Саня был не просто ее другом, не просто парнем, в которого она влюбилась. Саня был частью ее жизни. И не год, не два, а гребаных десять лет! Ему первому она писала, когда было плохо, с ним первым спешила поделиться хорошими новостями, его совета спрашивала, когда не понимала, как быть. Он был близким. Как друг, как брат, и казалось, что этого достаточно. Иллюзия. Глупая иллюзия, потому что, попробовав вкус Саниных губ, ощутив его в себе, соприкоснувшись кожей к коже, она оказалась отравлена раз и навсегда. Точка невозврата. Он залез под кожу, пробился в сердце, стал частью кровотока, замкнул на себя всю систему ее жизнеобеспечения.
Этот отпуск перевернул все с ног на голову и одновременно открыл ей глаза на истинную природу ее отношения к Сане. Она просто его хочет. С ума сходит от красивого разворота плеч, накачанной спины, смуглой, вкусно пахнущей кожи, чувственных губ, вечно изогнутых в ухмылке, встрепанных волос, которые тяжелым шелком ощущаются на пальцах, и жаркого взгляда темных глаз. Она просто его любит. Со всеми его тараканами, с бесящей непунктуальностью, с утренней мрачностью и неразговорчивостью, с пошлыми шуточками и желанием все контролировать. С его патологической честностью, острым умом, невероятно близким ей чувством юмора, удивительной легкостью и жизнелюбием. Он весь, от макушки до кончиков пальцев, настолько нужный, настолько родной и любимый, что Женьку выворачивает наизнанку при мысли о том, что это невзаимно. Почему? За что, Господи? Зачем дается такое сильное чувство, если его нельзя разделить? Такая любовь, поделенная на двоих – самое большое счастье. Доставшаяся ей одной – тяжелейшее наказание. Камень на шее, не дающий дышать.

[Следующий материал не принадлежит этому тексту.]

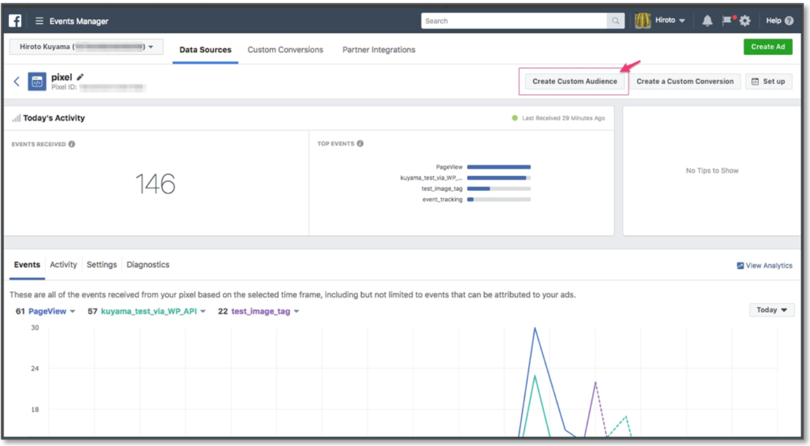Click into the Search input field

coord(514,21)
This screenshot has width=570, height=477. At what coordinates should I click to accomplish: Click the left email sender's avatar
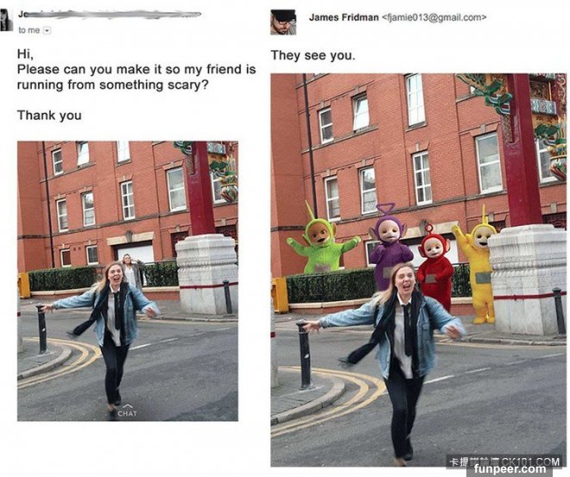[6, 21]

До самого последнего момента Женька надеялась, что Саня вдруг скажет «люблю». Умом понимала, что он не любит – так, как ей нужно, не любит – но глупо, по-детски надеялась. Зря. Вот теперь все точно закончено.

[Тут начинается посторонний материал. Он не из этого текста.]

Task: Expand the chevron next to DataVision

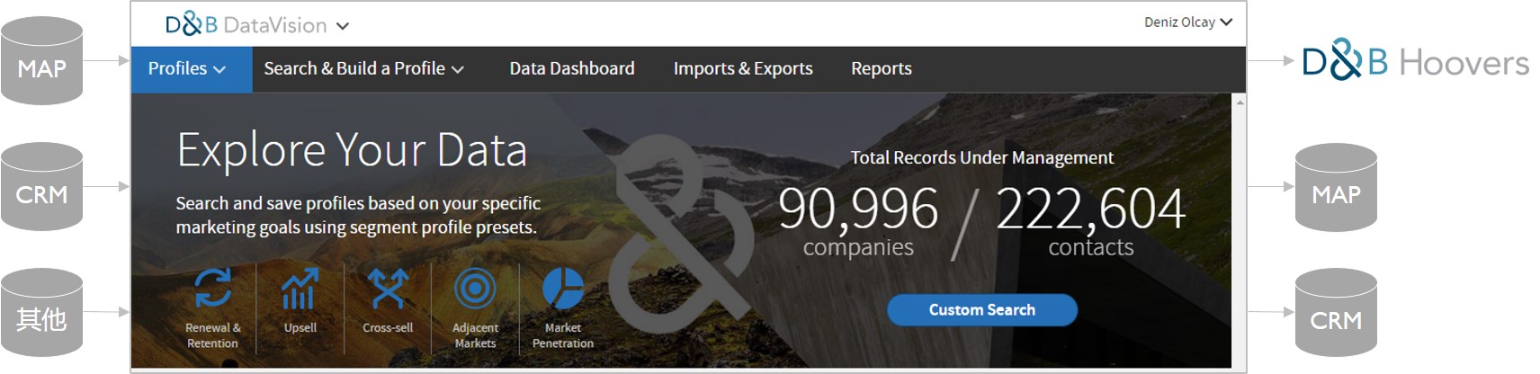Action: tap(343, 26)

Женя всхлипнула и потянулась за телефоном. Все эти две недели она не могла расстаться с фотографией, которую ей отправил Саня. Альпийские луга, силуэты гор, летнее светлое небо, и они двое. Смеются, даже беззастенчиво ржут в камеру. Она обнимает Саню за шею, он ерошит ей волосы, и это будто картинка из какой-то сказки. Сказки, где они вместе.
Женя погладила пальцем экран телефона. Нет, она не сможет ее удалить. Пока не сможет. Может быть, когда-то потом. Когда хоть немного отпустит.
Первые три дня были самые тяжелые. Женю ломало так, будто она сидела на каких-то мощных, еще неизвестных человечеству наркотиках. Желание написать, позвонить, пересмотреть фотографии, зайти на страничку в соцсетях было таким сильным, что она несколько раз абсолютно серьезно, со всей силы била себя по рукам. Ощущение боли отрезвляло и ненадолго возвращало в реальность.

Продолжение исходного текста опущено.